Georgette Heyer’s Wikipedia entry is here
The Georgette Heyer Appreciation Society has information and links to groups and websites dedicated to her.
According to Wikipedia, she “essentially established the historical romance genre and its subgenre Regency romance”.
Many romance authors would agree, and would credit Georgette Heyer with starting their love affair with the Regency period.
Comments on Georgette Heyer
From Sophie:
Georgette Heyer made an instant hit with her Georgian-set romantic adventures, written when she was still in her early twenties. Then, in 1935, she published Regency Buck and a supremely popular romantic genre was born. Its hallmark, in Heyer’s hands, was meticulous detail in matters of travel, food, social customs and, particularly, dress which was unprecedented in popular fiction. This was mixed with an ironic wit and casts of brilliantly drawn minor characters which still delight readers today.
She also wrote serious contemporary novels when young; historical novels set in other periods; and, after her husband started to practise as a barrister, mystery novels on whose plots he offered advice.
Although she may not have had the literary acclaim that some readers feel she deserves, in 2015, English Heritage honoured Georgette Heyer with a blue plaque on her birthplace in Wimbledon. Sophie helped out at the celebratory junket and her account of it is here.
I came late to Georgette Heyer (as I explained in my Love Letter to The Grand Sophy) and I was instantly captivated by her characters, her twisting plots and her laugh-out-loud wit. She certainly inspired some of my own historical writing.
Heyer wrote many Georgian and Regency settings though it’s not always easy to tell exactly when a particular book is set because she gives only subtle clues, at best. She also wrote — less successfully, in my opinion — books set in other historical periods such as medieval and Stuart. She is reported to have thought that her best books were the ones that were heaviest on history, like My Lord John. Most readers, including me, would disagree.
In addition to historical romances, Heyer wrote detective novels which I have yet to explore. Are they as good as her historical romances? Or even better? We’d love to hear what you think about any of her books.
I can always rely on Georgette Heyer to entertain and divert me, however many times I’ve read the story previously. On a recent night when sleep eluded me, I fished out The Corinthian. When drunken Sir Richard said to Pen, disguised as a boy, ‘We are now wholly committed to a life of adventure,’ I was happily joining them. Magic! and so funny.
In all her stories there are wonderful minor characters, described by one witty remark that never fades from the memory. Thank you, Georgette Heyer, for wonderful entertainment; and, if I’m honest, for a lot of detail in so many areas that helps me with my own Regency stories.

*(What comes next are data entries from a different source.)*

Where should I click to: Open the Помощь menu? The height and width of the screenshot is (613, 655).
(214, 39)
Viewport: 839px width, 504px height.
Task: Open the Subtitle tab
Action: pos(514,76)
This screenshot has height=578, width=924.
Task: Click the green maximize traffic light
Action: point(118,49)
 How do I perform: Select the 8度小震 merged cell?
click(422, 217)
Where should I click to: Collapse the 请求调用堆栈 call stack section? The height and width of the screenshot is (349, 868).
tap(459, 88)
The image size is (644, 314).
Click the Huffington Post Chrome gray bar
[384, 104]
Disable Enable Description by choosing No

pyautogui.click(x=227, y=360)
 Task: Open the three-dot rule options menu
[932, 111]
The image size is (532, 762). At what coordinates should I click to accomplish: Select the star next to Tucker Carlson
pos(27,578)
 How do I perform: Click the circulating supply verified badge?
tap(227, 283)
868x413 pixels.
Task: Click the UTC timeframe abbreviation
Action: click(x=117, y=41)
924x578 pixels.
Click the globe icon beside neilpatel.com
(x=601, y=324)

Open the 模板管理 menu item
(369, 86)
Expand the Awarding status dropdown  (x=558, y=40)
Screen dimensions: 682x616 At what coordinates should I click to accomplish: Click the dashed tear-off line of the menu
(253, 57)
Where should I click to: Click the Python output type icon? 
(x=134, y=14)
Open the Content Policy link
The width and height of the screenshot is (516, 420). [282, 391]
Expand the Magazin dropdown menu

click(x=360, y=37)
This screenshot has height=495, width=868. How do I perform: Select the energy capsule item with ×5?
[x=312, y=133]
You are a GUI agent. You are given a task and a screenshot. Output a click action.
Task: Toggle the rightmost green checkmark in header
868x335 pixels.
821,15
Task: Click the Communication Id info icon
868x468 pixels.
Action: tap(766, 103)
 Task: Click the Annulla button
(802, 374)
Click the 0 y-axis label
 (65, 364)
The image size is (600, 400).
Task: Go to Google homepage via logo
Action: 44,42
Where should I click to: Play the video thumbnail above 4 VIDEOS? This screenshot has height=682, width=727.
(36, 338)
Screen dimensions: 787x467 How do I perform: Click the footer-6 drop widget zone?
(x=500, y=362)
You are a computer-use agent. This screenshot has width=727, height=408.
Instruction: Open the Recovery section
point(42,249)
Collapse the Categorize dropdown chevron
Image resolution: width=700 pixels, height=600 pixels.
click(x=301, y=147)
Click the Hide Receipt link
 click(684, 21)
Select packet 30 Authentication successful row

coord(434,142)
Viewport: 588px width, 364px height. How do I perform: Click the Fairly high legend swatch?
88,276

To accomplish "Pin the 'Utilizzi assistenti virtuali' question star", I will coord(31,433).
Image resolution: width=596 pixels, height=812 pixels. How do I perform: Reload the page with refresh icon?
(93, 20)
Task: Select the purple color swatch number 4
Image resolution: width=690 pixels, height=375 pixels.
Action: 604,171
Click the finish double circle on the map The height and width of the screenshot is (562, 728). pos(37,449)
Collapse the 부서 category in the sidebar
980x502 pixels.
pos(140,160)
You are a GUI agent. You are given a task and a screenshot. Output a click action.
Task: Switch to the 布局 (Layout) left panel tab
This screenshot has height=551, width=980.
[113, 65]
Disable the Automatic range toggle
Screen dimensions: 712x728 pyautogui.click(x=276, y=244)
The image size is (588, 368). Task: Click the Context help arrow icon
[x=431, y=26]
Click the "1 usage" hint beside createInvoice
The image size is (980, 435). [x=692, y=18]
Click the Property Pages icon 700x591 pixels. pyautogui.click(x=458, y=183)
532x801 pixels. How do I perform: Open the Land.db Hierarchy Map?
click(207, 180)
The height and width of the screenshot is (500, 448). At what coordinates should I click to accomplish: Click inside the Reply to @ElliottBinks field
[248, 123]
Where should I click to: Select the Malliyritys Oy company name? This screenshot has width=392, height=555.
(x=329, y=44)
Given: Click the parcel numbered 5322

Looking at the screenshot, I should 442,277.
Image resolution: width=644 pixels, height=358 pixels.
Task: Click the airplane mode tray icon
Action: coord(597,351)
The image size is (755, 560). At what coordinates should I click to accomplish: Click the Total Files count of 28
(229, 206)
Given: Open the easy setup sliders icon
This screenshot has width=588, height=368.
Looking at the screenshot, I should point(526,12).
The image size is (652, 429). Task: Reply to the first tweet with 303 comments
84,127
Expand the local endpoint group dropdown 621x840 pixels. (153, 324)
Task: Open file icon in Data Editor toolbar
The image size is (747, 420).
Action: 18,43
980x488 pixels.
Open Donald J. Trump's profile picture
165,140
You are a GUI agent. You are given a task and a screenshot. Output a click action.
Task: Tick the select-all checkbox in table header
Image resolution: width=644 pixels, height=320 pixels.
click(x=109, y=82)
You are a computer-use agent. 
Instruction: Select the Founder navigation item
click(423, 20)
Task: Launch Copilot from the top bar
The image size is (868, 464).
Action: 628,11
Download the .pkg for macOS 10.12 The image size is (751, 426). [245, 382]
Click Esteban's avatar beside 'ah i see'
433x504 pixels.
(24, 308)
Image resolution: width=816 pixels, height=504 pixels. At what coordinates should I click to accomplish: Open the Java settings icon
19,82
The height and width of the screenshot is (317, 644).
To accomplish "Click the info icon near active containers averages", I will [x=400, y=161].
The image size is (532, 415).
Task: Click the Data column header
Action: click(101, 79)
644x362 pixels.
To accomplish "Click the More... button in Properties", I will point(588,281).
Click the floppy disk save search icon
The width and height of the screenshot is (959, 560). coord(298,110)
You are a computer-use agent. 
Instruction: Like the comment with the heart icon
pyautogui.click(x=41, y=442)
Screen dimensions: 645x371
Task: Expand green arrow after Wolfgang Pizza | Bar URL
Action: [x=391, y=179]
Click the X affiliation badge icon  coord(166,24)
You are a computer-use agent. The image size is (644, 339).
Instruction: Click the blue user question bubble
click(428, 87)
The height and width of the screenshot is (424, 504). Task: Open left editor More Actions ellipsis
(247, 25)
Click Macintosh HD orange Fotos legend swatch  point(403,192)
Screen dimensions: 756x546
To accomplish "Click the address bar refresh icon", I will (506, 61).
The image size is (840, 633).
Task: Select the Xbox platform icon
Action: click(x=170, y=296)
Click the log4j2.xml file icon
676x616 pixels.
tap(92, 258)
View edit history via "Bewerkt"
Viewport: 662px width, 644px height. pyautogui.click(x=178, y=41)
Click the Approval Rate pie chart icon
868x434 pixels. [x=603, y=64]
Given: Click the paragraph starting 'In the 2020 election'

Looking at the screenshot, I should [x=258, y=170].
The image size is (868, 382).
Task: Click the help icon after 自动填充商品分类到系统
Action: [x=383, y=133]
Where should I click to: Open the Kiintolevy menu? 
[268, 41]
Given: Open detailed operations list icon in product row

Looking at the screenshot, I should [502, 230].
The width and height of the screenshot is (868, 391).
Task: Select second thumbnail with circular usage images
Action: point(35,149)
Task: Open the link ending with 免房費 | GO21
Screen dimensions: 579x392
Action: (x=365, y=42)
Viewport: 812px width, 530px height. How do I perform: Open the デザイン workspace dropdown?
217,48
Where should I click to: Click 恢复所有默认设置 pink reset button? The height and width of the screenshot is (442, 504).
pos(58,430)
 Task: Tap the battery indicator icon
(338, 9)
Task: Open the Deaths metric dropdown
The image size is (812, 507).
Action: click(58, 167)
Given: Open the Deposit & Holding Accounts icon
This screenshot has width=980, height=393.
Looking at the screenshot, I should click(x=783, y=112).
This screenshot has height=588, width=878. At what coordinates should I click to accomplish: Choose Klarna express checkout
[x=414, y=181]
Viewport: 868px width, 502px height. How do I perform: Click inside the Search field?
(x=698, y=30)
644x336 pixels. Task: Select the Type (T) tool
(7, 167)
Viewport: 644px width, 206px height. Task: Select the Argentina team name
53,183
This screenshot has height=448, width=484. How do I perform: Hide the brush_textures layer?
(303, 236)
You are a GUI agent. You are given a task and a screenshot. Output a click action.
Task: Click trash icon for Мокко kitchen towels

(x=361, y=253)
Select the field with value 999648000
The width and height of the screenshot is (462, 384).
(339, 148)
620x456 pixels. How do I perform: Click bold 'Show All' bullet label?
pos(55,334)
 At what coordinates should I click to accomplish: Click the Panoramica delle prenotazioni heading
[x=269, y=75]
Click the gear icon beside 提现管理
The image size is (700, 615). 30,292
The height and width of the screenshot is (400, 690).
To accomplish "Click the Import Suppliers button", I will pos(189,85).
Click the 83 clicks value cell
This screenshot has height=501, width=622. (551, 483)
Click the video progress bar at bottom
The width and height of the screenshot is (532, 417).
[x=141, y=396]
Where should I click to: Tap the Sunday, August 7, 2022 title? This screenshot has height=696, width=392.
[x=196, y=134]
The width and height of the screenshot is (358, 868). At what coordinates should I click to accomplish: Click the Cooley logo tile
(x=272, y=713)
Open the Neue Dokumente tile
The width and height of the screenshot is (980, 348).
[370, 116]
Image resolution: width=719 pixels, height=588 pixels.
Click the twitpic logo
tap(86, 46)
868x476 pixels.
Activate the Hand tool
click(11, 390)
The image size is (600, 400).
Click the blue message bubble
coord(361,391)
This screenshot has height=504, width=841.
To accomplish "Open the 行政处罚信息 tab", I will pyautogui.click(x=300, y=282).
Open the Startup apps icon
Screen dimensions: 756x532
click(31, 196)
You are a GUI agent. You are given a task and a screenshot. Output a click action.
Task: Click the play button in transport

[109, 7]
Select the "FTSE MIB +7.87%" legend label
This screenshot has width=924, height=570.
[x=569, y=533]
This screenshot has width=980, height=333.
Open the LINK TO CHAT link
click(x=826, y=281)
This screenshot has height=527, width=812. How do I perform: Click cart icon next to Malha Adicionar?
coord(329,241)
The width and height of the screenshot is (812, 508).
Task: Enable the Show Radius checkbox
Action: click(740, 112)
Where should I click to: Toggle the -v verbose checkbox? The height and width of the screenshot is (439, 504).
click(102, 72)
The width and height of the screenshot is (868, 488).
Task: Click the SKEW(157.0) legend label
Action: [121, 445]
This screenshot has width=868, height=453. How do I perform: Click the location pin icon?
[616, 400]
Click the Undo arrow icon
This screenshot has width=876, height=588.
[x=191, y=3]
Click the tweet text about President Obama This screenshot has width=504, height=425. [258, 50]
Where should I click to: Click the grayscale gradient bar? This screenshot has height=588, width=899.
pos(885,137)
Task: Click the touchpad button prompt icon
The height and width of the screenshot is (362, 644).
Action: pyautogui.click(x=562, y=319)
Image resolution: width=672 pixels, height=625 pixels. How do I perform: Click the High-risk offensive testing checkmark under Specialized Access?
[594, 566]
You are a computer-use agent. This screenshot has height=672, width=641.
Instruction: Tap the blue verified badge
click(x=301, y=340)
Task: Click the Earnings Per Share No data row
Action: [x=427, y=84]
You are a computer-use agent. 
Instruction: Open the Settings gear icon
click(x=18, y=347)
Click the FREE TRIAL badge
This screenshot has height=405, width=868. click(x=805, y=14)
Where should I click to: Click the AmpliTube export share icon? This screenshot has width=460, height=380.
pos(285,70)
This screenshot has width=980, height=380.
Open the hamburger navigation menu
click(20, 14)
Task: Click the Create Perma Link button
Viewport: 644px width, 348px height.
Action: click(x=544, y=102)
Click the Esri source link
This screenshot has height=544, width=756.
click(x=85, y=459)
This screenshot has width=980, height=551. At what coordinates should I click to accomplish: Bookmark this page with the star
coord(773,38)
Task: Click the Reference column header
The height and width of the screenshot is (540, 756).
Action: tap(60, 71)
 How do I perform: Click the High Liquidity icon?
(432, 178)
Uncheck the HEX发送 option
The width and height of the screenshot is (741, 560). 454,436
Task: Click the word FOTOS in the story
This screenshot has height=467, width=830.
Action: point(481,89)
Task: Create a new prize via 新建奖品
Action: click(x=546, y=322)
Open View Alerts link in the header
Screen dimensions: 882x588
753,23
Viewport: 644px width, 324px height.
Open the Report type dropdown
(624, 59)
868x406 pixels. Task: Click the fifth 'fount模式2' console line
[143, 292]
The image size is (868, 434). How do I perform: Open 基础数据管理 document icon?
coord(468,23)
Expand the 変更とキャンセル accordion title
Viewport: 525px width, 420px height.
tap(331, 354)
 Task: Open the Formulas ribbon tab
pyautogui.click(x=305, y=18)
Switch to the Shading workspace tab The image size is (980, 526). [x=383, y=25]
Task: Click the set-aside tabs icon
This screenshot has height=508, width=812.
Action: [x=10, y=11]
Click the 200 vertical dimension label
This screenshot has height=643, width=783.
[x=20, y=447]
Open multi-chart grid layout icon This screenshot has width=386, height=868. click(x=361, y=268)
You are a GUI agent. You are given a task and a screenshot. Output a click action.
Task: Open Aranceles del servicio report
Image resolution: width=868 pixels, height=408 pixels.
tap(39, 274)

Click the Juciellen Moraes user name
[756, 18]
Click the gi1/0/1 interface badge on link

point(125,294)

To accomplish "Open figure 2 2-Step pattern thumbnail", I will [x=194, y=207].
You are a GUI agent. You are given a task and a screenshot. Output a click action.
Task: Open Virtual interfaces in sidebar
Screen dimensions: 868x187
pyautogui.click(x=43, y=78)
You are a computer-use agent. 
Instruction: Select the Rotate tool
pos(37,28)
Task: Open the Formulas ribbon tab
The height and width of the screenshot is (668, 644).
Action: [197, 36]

And one other thing: I often wonder who she based her characters on, especially for people like Mrs Scorrier or Lady Aurelia, and on the other side of the spectrum, the magnificent Gideon, for example.
I absolutely agree with you about wondering who inspired her characters. I’ve never forgotten the fight in The Black Moth between tortured Richard and the flighty wife he expects to leave him, when he confesses that he cheated at cards. ‘She fought on, wanting to be defeated.’ Heyer was what? seventeen? when she wrote that. How did she KNOW?
Ah. Gideon. Be still my beating heart!
In a moment of procrastination – ha! – I chanced on this. I’ve got about nine of her detective novels. I had one which I bought years and years ago, but when Libby Sarjeant came into my life, I decided to dive in. Although they received praise when they were published, they are terribly mannered, as though she’s just planted early 19th C characters a hundred years later. Nowhere near as good, I fear, as her contemporaries of the Golden Age.
Interesting, Lesley, thank you. I have ALL her historicals (including the heavy ones that are a bit much, like My Lord John) but I’ve never read any of her detective novels. Sounds as if I might be disappointed by the style and characters even if not by the plots. She was such a brilliant plotter, I can imagine that she’d do detective fiction very well.